> **Страница**:

==============================

Текущая страница: 7 (всего у книги 20 страниц) [доступный отрывок для чтения: 8 страниц]

Урок немецкого

Знакомство началось с порога, которым книге служит форзац. На черном развороте играл чужой праздник. Кокетливая дама машет с качелей ногой в белом чулке. Неизвестно кому учтиво кланяется статный кавалер. Бродячие музыканты в средневековых костюмах поют серенады под лютню. С неба в нас целится купидон, на тротуаре сидит торговка яблоками, обыватель с зонтиком под мышкой любуется луной, под фонарем спит пьяный. Сквозь цветущий сад просвечивает силуэт летнего дворца. Балюстрада выходит на бюргерскую улицу.

Пренебрегая всякой, а не только повествовательной, логикой, белый штрих с беглой уверенностью очерчивает пойманное внутренним взором. Экономный рисунок белилами дополняют несколько оранжевых пятен. Лучшее – окно едва намеченного дома. Таким оно бывает зимой в незнакомом городе, когда кажется, что только ты в нем чужой.

Боясь спугнуть тайну, я долго сидел над открытой книгой, твердо зная, что такого не может быть нигде, а главное – никогда. Поженив эпохи, как календарь – сезоны, художник изобразил роман с историей. Хотя стили безнадежно перемешались, а фигуры возникали урывками и невпопад, изображение обладало бесспорной – подсмотренной – реальностью. Воображению немало помогал черный фон. Белая бумага заменяет свет дня, черная – цвет ночи: тут можно что-нибудь увидеть только во сне.

Человек спящий, говорил философ, и человек бодрствующий – разные люди. И я не уверен, что они между собой знакомы. У того, что спит, слишком много преимуществ: он хоть что-то знает наверняка. Сон – отмычка гносеологии. А то наяву все – параноики. «Жизнь моя, – причитаем мы вместе с поэтом, – иль ты приснилась мне?» Зато во сне никто не сомневается в подлинности происходящего. Удивить нас оно способно только поутру. Во сне, как в окопах, нет атеистов. Что покажут, в то и верим: сплю – значит, существую. И еще как! Сны не бывают скучными, если их не пересказывать. Но как раз от этого художника трудно удержать. Рано или поздно он норовит подменить портрет действительности ее дремой, как это случилось на черных форзацах, где романтическая Европа увидела себя во сне.

Книга была Гофманом, иллюстратором – Свешников. Намного позже я узнал, что Борис Свешников почти десять лет сидел при Сталине. Уже в Америке мне довелось увидеть его лагерные рисунки и прочесть, что о них написал Синявский: «Существа, живущие на рисунках, снятся сами себе».

Тут сюжеты были другими: зона, конвой, зэки, один уже повесился. Но манера та же: «фантазии в стиле Калло». Мелкие фигурки, замысловатый рисунок, анахронизм, гротеск, вид сверху, точнее – ниоткуда. И вместо щедрой тьмы ночи – слепящая белизна снега. Такими, наверное, и должны быть сны наяву – дневные кошмары. Поразительно другое: волшебство осталось. Насытив лагерный пейзаж чужой, не пережитой им историей, художник вывел свой опыт из зоны страдания, снабдив жизнь сюрреальной изнанкой.

==============================

> **Исходные данные**:
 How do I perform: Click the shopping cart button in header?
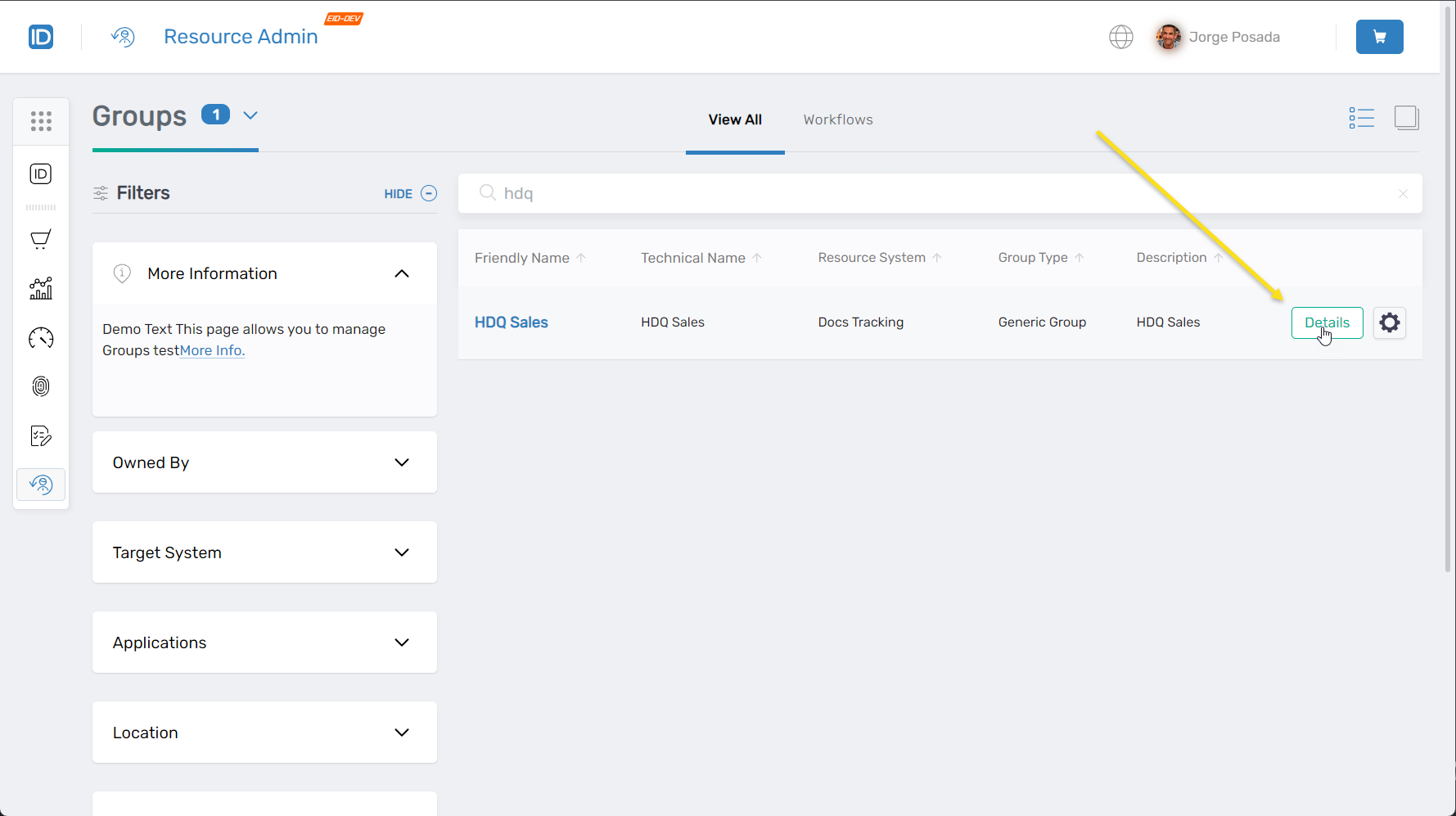coord(1379,37)
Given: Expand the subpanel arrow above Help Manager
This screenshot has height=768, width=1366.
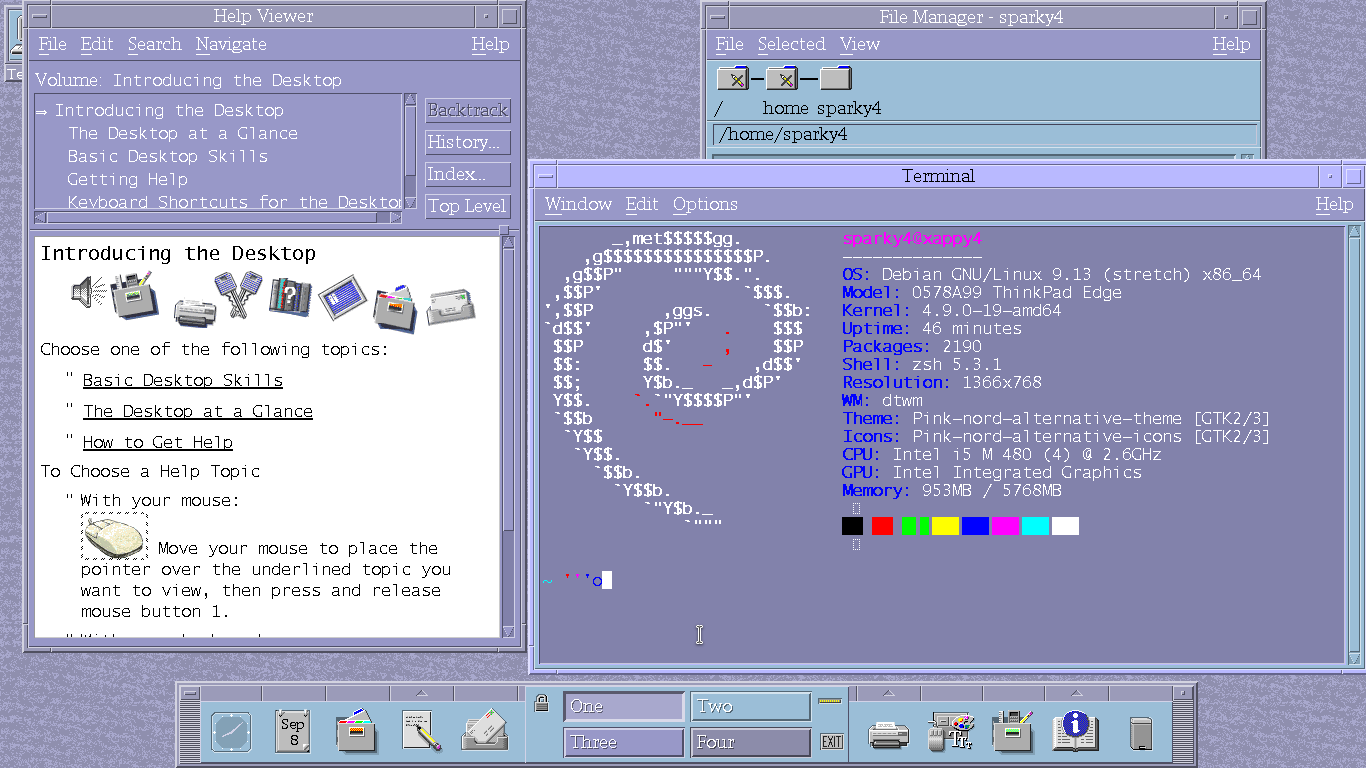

==============================

> **Письменный запрос A**:
Повторите отрывок из текста о рисунках Свешникова между «Книга была Гофманом, иллюстратором –» и «жизнь сюрреальной изнанкой.», включая оба этих места.
> **Письменный запрос B**:
Продолжите текст о рисунках Свешникова, начиная сразу после его последнего предложения.

> **Ожидаемый ответ A**:
Книга была Гофманом, иллюстратором – Свешников. Намного позже я узнал, что Борис Свешников почти десять лет сидел при Сталине. Уже в Америке мне довелось увидеть его лагерные рисунки и прочесть, что о них написал Синявский: «Существа, живущие на рисунках, снятся сами себе».

Тут сюжеты были другими: зона, конвой, зэки, один уже повесился. Но манера та же: «фантазии в стиле Калло». Мелкие фигурки, замысловатый рисунок, анахронизм, гротеск, вид сверху, точнее – ниоткуда. И вместо щедрой тьмы ночи – слепящая белизна снега. Такими, наверное, и должны быть сны наяву – дневные кошмары. Поразительно другое: волшебство осталось. Насытив лагерный пейзаж чужой, не пережитой им историей, художник вывел свой опыт из зоны страдания, снабдив жизнь сюрреальной изнанкой.

> **Ожидаемый ответ B**:
В темном процессе изготовления шедевра обратная сторона служит проявителем сна, закрепителем фантазии и смягчителем реальности. Рабски следуя покрою, изнанка радикально отличается материалом: снаружи – дерюга, внутри – волшебный шелк. Не замахиваясь на внешний облик, она прячет нас от него – будучи ближе к телу.

Искусство проверяет себя в кризисе. Особенно в лагере, где оно конспиративно золотится на подкладке ватника. Написавший свои лучшие книги в письмах на волю, тот же Синявский выше всего ценил спасительную потенцию вымысла. Этого писателя зэки уважали за артистичность натуры. Чтобы он не делил со всеми общую скамью на киносеансах в лагерном клубе, они сколотили для Синявского персональную табуретку. «Ты – царь, – сказал поэт, – сиди один».

Возможно, другим евреям это покажется странным, но именно немецкую книгу я прикладываю к больному месту, как подорожник к ранке. Германские авторы чаще других учили меня тому, как примириться с жизнью.

Дело в том, что отвращение к окружающему, как и вера в его монопольную власть над душой, – бесплодные эмоции. Но достаточно намека на спрятанную под штукатуркой параллельную вселенную, чтобы судьба стала терпимой, а книга – убежищем. По-моему, это и имела в виду самая богатая – немецкая – ветвь романтизма, чьими плодами я пользуюсь добрых полвека, если считать с братьев Гримм.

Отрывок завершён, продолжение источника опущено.